Un miaulement strident se fit entendre quand Genoffa bondit pour récupérer un papier dans son sac. Elle avait fait une photocopie du dessin trouvé dans le bunker...

- Le petit Mike… Il a emprunté un livre de son père pour l’école, peut-être a-t-il pris d’autres documents ? Peut-être qu’une de ces pièce faisait état du lien Alésia-Uxellodunum ?

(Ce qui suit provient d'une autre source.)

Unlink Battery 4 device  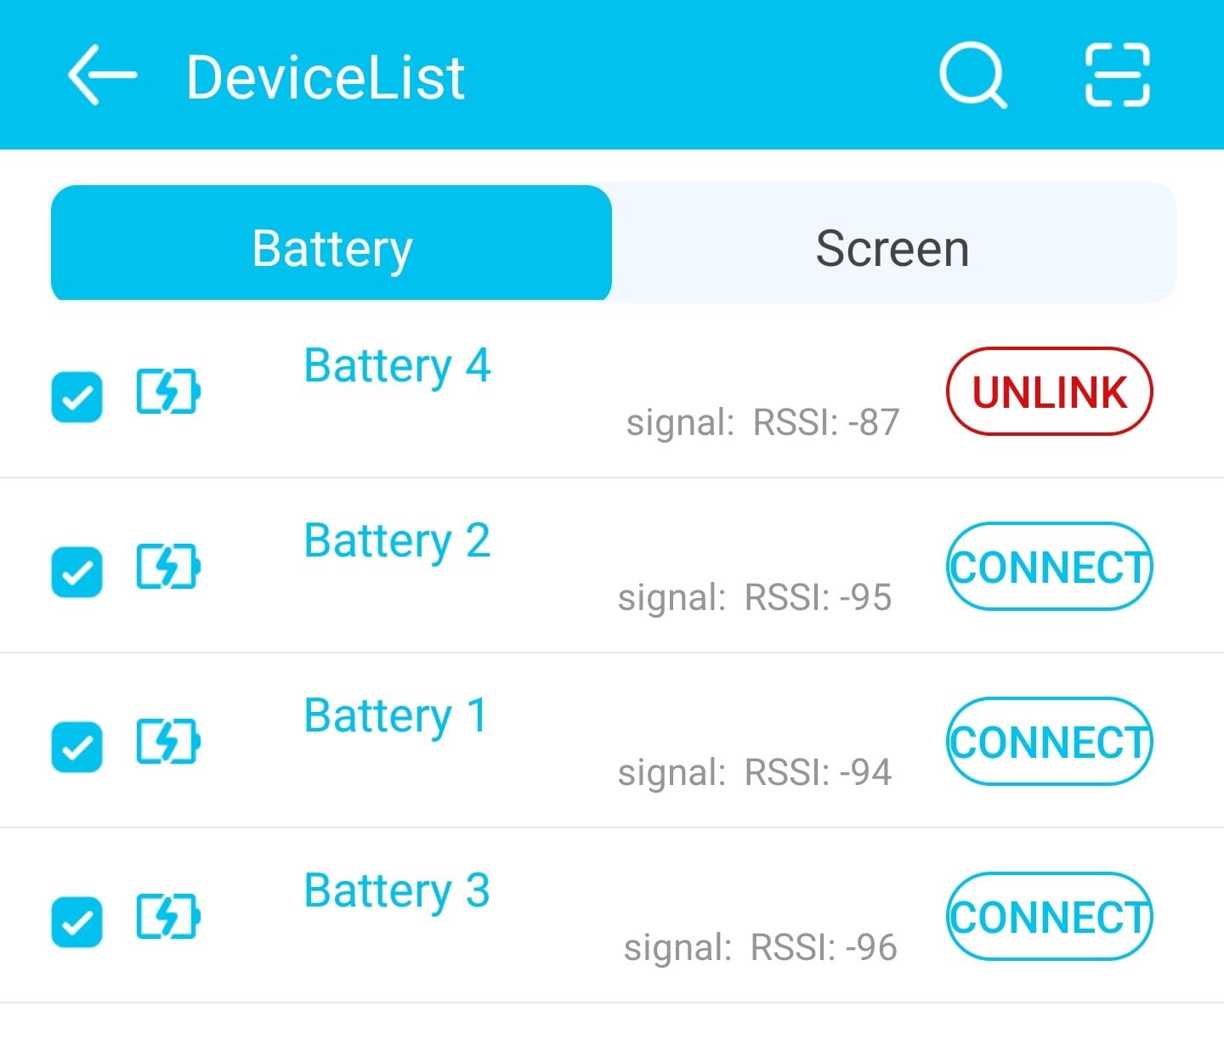(x=1049, y=392)
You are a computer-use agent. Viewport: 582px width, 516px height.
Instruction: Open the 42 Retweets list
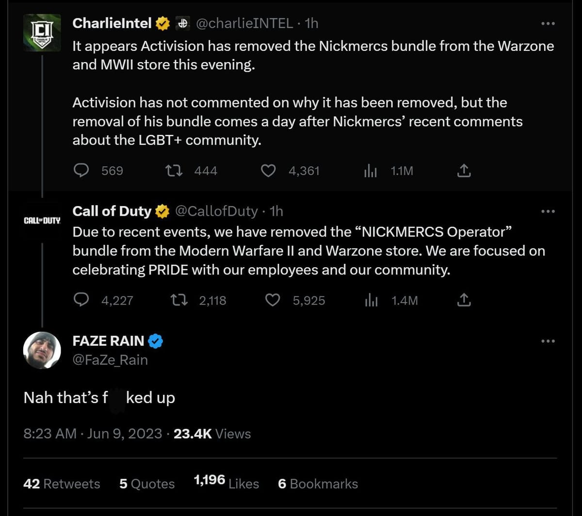pos(62,484)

Dans un coin, un chat effrayé vit la maison s’agiter et sa pâtée compromise. Genoffa installa ordinateur et imprimante sur sa table de salon puis courut récupérer une pile de livres dans sa chambre avant de trébucher sur quelque chose.
On entendit un miaulement plaintif suivit une série de jurons italiens, puis une boule de poils hérissés s’échappa par la fenêtre la plus proche.

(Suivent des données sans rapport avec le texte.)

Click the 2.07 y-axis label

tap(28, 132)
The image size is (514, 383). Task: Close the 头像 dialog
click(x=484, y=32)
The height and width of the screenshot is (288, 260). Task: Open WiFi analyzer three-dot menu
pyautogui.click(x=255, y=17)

Une heure plus tard, la jeune femme savait tout de la bataille. Les Gaulois s’étaient réfugiés sur un oppidum mais avaient consacré trop de temps à y accumuler des vivres. C’est ainsi que la moitié de leur armée avait pu être vaincue en rase campagne avant son retour dans la forteresse, mais les survivants avaient de quoi tenir pendant des mois. Les Romains commençaient à désespérer quand César arriva.
Il constata que ses ennemis prenaient de l’eau à la rivière. Il en défendit l’approche, les forçant à se ravitailler à une unique source qui se trouvait au pied de leur rempart. César fit construire une immense tour pour pouvoir tirer sur les chercheurs d’eau, mais de courageux Gaulois continuèrent à en collecter.
Les Romains creusèrent alors une galerie dans la colline jusqu’en amont de la source et la détournèrent. Après ce fut la soif, la reddition, l’amputation…

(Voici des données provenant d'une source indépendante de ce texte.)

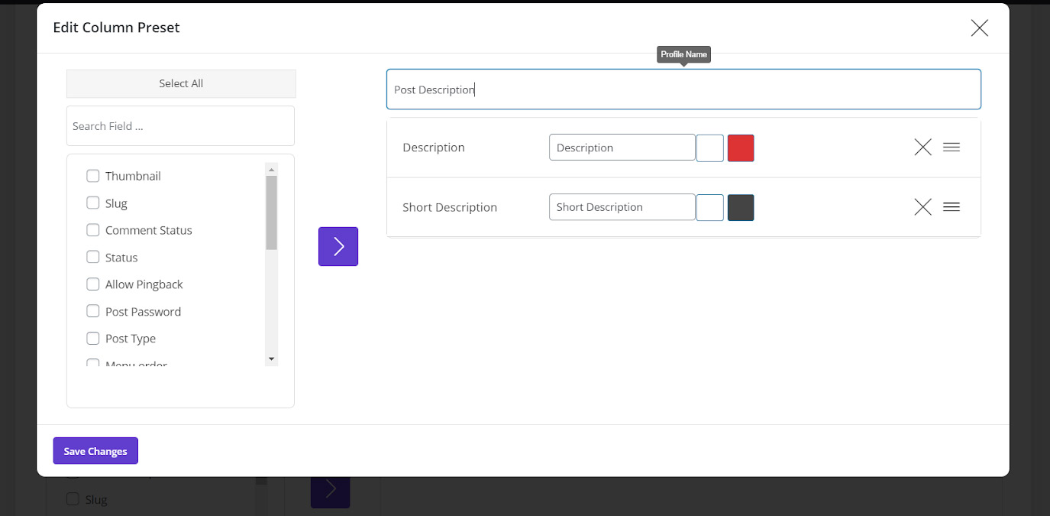Remove the Description column row

922,148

Genoffa retrouva le lieu officiel de la bataille. On la situait au Puy d'Issolud dans le Lot. En récupérant la carte en sortie de son imprimante elle eu un doute. Elle imprima aussi le site d’Alise et compara les deux oppidums.

- C’est impossible !

Image

Les deux oppidums avait presque exactement la même surface. A ceux qui affirmaient que les 80 000 Gaulois d’Alésia ne pouvaient pas tenir sur la colline d’Alise, les partisans du site avaient toujours répondu que César exagérait les effectifs ennemis. Mais pour une fois, on pouvait comparer deux batailles racontées par lui sur deux sites semblables. Si l’on suit le texte de César il ne restait guère que 2000 guerriers à Uxellodunum. L’un des sites était certainement faux puisque, si 80 000 combattants avaient pu tenir sur cette surface, comment deux mille auraient pu suffire à en interdire l’investissement ?
Genoffa avait besoin de réfléchir, elle sortit fumer une cigarette sur son balcon mais des miaulements répétitifs l’empêchèrent de l’allumer.

- Mon pauvre chéri ! Je t’avais oublié.

Prenant l’animal dans ses bras elle se dirigea vers la cuisine en le caressant tendrement.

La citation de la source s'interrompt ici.